Taking computing one step beyond people's imagination

Mar 20, 2007 10:10 GMT  ·  By

Some time ago, AMD was touting a new revolutionary concept, called Torrenza, which included a second type of processor as a mathematical co-processor, capable of performing specialized calculations similar to a GPU. The plan revealed a two-processor platform, connected through the soon to come Hyper Transport 3 specifications, in which add-in co-processors could be used; these AMD Opteron based co-processors are also called "Accelerators".

Another big surprise came from AMD when they announced "Fusion", the project in which a CPU and a GPU merged as separate cores on the same processor die, thus bringing a different understanding to the term "integrated graphics". The connection between CPU and GPU is made through a crossbar and an integrated memory controller. Other than that, the CPU will have its own memory cache and the GPU will have separate access to its memory buffers, without interfering in each other's business.

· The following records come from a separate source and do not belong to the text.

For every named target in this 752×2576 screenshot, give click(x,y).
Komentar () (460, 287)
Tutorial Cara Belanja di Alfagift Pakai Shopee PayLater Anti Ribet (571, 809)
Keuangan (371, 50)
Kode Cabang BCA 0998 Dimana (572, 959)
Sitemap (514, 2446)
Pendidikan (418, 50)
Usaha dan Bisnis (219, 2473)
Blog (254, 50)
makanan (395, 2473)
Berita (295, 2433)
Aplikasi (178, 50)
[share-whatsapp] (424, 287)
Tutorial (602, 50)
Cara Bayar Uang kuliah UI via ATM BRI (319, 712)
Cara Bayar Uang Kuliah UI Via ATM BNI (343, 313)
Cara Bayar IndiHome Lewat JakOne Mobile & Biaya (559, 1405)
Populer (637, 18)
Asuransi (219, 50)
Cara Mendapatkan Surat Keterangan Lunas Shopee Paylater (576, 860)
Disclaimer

AMD is bringing both of these technologies together, their goal being to create a platform with a minimum of two sockets, which will accept both accelerators and accelerated CPUs. This is also possible through the development of "stream computing", a technology which allows for parallel processing going past the Single Instruction Multiple Data (SIMD) instructions, and getting closer to Multiple Instruction Multiple Data. It uses general-purpose processors, which are able to execute floating point calculations, called stream processors.

The first processor made by using the stream computing concept was ATI Xenos, which powers the XBOX 360 game console. The new R600 is expected to use stream processing, and it will be AMD and ATIs first video card to be produced by them on this technology.

Basically, AMD wants to create an all-purpose computer capable of delivering a significant increase in processing power compared to present CPU architectures and also integrated graphics beyond what today's markets have to offer. In order to pull this off they would have to find a way to make all of these processors work seamlessly with each other. This is one of the reasons why AMD has made Hyper Transport an open standard, they need all the help they can get with this.